Begitu ditegaskan Jurubicara Poros Muda Golkar, Andi Sinulingga.
Penegasan itu disampaikan Andi sebagai tanggapan atas pernyataan Titiek Soeharto yang mengatakan bahwa kader-kader Golkar di daerah ingin agar Keluarga Cendana alias trah Soeharto mengambil alih Golkar untuk mengakhiri konflik di partai beringin.
Bahkan, Titiek menyebut daerah ingin keluarga Cendana mengambil alih Golkar lewat Tommy Soeharto.

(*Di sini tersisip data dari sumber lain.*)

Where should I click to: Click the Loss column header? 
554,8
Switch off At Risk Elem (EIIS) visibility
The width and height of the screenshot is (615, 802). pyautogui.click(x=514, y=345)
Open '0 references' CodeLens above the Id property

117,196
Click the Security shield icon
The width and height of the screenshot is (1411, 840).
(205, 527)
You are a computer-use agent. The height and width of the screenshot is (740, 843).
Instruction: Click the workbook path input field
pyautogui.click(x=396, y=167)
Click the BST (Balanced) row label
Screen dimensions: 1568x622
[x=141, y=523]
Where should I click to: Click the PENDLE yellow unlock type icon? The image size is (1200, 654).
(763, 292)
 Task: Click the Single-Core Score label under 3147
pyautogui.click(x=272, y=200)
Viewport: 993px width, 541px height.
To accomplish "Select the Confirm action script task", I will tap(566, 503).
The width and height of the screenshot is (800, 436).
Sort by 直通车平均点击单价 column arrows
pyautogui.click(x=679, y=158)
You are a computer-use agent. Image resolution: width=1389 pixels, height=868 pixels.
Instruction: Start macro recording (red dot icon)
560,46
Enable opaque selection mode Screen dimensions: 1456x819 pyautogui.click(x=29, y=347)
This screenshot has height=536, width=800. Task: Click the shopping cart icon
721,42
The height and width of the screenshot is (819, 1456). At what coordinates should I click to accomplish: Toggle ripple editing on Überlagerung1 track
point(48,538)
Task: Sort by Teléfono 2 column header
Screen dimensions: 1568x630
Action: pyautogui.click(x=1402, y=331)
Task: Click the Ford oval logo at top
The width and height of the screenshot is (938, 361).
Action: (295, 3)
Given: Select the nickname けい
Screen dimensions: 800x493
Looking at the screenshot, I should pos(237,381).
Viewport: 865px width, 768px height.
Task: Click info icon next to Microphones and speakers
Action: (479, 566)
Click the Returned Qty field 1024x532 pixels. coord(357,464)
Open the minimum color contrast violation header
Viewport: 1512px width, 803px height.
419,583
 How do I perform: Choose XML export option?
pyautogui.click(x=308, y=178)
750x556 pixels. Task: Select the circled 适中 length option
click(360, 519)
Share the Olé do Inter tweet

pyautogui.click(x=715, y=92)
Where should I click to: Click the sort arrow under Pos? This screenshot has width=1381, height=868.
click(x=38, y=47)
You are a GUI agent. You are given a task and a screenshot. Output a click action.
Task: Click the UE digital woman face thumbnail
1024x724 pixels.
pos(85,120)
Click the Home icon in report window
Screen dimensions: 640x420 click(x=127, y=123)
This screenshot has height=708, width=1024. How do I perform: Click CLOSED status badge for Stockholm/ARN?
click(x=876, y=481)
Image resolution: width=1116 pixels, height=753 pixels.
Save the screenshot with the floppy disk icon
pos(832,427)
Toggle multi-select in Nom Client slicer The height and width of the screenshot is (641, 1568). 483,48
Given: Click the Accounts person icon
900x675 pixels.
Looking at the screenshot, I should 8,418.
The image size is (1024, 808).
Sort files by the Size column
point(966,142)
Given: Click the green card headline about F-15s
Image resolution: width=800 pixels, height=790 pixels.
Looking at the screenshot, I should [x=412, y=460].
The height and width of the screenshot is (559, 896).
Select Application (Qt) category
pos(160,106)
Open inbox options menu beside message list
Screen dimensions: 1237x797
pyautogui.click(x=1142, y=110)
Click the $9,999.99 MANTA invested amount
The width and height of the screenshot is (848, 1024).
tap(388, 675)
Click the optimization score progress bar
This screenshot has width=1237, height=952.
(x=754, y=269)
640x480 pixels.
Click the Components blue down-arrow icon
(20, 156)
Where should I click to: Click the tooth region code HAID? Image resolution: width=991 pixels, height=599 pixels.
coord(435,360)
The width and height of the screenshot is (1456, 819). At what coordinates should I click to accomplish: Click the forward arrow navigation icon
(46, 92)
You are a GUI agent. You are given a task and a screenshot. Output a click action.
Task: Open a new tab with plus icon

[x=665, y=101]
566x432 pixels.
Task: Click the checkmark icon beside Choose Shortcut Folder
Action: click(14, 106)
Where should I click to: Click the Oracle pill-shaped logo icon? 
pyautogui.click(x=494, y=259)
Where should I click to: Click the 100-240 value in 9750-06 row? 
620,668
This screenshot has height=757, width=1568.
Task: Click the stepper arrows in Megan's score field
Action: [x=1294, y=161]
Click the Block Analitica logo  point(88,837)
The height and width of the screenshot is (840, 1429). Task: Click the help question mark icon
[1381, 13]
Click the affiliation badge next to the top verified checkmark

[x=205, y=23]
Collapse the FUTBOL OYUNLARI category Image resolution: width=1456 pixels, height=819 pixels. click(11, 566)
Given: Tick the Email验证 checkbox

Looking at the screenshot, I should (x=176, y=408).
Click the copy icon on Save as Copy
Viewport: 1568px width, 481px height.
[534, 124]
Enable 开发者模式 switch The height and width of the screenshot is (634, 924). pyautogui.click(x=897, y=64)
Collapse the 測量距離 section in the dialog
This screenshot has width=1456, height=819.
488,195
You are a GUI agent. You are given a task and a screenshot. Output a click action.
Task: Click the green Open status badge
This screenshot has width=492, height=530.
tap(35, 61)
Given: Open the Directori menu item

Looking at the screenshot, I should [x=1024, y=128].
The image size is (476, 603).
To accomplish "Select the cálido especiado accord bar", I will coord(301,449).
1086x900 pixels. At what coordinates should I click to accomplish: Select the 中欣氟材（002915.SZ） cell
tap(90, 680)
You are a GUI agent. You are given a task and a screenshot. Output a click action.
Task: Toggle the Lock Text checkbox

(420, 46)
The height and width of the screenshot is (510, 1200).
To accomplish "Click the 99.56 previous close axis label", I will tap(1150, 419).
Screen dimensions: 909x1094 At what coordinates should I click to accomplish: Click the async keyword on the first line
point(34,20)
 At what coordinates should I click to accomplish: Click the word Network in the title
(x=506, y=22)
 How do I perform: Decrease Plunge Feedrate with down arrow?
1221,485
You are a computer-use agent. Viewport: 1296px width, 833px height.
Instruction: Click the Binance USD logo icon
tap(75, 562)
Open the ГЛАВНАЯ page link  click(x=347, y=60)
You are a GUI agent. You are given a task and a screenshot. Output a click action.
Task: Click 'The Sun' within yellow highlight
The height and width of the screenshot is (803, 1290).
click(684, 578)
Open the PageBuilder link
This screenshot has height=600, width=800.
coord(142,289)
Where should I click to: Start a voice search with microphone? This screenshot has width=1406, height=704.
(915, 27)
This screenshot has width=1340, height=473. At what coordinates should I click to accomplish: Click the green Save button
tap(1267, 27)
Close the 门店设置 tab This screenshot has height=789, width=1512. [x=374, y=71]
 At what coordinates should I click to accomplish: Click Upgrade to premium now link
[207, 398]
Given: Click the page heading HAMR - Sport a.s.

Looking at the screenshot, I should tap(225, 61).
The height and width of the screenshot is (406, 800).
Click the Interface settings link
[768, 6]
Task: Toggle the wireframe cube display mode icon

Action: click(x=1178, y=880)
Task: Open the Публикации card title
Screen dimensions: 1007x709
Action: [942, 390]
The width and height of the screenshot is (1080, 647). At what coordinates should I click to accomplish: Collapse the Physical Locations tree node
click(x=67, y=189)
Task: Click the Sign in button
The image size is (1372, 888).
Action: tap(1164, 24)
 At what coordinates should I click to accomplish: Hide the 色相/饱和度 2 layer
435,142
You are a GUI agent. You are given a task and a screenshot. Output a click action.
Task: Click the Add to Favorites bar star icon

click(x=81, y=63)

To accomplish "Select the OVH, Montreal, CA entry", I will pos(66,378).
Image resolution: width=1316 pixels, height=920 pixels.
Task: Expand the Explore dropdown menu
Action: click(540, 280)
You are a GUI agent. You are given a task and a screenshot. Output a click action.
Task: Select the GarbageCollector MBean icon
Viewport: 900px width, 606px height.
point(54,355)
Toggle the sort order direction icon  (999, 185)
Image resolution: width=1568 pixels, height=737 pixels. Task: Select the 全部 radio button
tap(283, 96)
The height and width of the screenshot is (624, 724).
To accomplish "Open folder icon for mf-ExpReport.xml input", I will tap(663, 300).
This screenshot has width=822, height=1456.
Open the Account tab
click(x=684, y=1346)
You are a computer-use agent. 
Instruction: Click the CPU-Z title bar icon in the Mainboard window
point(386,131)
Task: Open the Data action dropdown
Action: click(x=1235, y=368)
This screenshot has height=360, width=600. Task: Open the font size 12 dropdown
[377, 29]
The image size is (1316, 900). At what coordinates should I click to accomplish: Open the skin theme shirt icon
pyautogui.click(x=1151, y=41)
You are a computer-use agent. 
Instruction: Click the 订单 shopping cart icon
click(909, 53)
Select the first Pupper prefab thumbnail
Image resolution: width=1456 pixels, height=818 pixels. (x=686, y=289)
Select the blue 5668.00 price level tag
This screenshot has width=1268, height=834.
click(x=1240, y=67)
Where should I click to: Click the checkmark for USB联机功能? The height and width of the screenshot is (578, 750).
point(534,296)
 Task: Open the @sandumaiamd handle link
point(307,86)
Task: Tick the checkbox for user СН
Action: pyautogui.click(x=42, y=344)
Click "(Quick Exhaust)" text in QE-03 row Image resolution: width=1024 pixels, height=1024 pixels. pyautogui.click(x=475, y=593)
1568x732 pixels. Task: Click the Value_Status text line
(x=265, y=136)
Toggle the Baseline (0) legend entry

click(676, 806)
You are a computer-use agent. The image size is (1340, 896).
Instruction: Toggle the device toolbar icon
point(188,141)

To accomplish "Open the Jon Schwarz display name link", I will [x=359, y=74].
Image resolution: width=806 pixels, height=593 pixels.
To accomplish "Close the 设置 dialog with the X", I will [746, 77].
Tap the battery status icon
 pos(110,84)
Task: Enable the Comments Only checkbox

"Kader di Golkar tidak dilihat dia anak siapa, itu tradisi kuno yang tidak perlu dipertahankan. Golkar setelah Orba melihat semua kader berdasarkan potensi, kualitas dan track recordnya," ujar Andi dalam keterangannya, Kamis (23/4).
Andi mengingatkan Titiek, tentu Tommy boleh-boleh saja bila ingin maju memimpin Golkar. Karena toh, dia juga pernah maju sebagai calon ketua umum di Munas di Riau pada tahun 2009.
Hanya saja, katanya, majunya Tommy tidak bisa dilihat dalam konteks trah almarhum Soeharto, melainkan harus dilihat sebagai Hutomo Mandala Putra dengan kapasitas kepemimpinan dan serangkaian rekam jejaknya.
"Golkar bukanlah warisan pak Harto untuk anak dan keluarganya. Partai Golkar adalah warisan sejarah untuk bangsa Indonesia," tukasnya.